Après deux années d'interruption, la coopération judiciaire entre la France et l'Algérie reprend vie. Un magistrat algérien sera prochainement posté à l'ambassade d'Algérie à Paris pour relancer l'entraide judiciaire entre les deux pays, selon des sources proches du dossier. Un signal fort du réchauffement diplomatique en cours.
Ecrit par Maglor.fr
La coopération judiciaire franco-algérienne avait été suspendue en 2024, dans un contexte de tensions diplomatiques entre Paris et Alger. Cette interruption avait compliqué plusieurs dossiers sensibles en cours des deux côtés de la Méditerranée, notamment ceux liés à la criminalité organisée, aux biens mal acquis et au trafic de stupéfiants.
La venue prochaine d'un magistrat de liaison algérien à l'ambassade d'Algérie en France marque une nouvelle étape dans la normalisation des relations bilatérales. Ce profil, chargé de faciliter les échanges d'informations et les demandes d'entraide, permettra notamment de débloquer des dossiers dans lesquels des ressortissants des deux pays sont impliqués.
Parmi les affaires concernées figurent celles liées à la DZ Mafia — réseau de criminalité organisée impliquant des binationaux franco-algériens — ainsi que des enquêtes portant sur des biens mal acquis par des personnalités proches de l'ancien régime algérien. Ces dossiers, instruits en partie par le Parquet national financier français (PNF), nécessitent une coopération active avec la justice algérienne.

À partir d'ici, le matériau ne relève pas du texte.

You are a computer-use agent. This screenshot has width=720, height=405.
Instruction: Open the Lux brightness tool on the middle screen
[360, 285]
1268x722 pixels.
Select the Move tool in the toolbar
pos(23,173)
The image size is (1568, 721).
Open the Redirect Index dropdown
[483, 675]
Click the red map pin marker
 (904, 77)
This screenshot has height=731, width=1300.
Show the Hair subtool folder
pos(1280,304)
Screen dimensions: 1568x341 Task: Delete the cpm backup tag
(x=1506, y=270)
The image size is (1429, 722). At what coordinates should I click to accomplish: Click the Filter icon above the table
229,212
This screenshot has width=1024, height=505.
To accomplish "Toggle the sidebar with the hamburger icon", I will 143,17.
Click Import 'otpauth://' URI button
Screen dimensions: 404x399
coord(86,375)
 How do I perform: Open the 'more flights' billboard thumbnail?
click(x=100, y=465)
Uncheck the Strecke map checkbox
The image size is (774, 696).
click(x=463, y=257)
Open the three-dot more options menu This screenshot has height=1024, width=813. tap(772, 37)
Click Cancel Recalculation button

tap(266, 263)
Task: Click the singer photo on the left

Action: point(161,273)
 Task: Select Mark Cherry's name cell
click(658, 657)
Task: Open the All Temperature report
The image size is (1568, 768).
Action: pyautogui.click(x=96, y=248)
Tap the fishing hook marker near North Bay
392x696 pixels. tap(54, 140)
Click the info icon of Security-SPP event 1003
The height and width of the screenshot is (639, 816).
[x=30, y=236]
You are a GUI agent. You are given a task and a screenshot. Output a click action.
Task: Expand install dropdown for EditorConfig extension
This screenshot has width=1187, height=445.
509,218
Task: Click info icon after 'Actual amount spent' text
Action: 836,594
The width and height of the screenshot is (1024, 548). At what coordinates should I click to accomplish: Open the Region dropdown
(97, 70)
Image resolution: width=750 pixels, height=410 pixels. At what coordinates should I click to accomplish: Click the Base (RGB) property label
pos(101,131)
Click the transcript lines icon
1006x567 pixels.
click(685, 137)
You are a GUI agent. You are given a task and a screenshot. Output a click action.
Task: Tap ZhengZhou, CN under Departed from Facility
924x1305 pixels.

Ce rapprochement judiciaire intervient dans le sillage de plusieurs visites ministérielles mutuelles ces dernières semaines. Les milieux d'affaires des deux pays multiplient également les contacts pour relancer des échanges économiques ralentis par les tensions politiques. La normalisation progressive des relations franco-algériennes, après une période de forte turbulence, ouvre de nouvelles perspectives pour les ressortissants des deux pays.
Pour la diaspora algérienne en France, ce réchauffement est une bonne nouvelle : il devrait faciliter les démarches administratives et judiciaires transfrontalières, et améliorer la coopération sur des affaires civiles et pénales touchant des binationaux.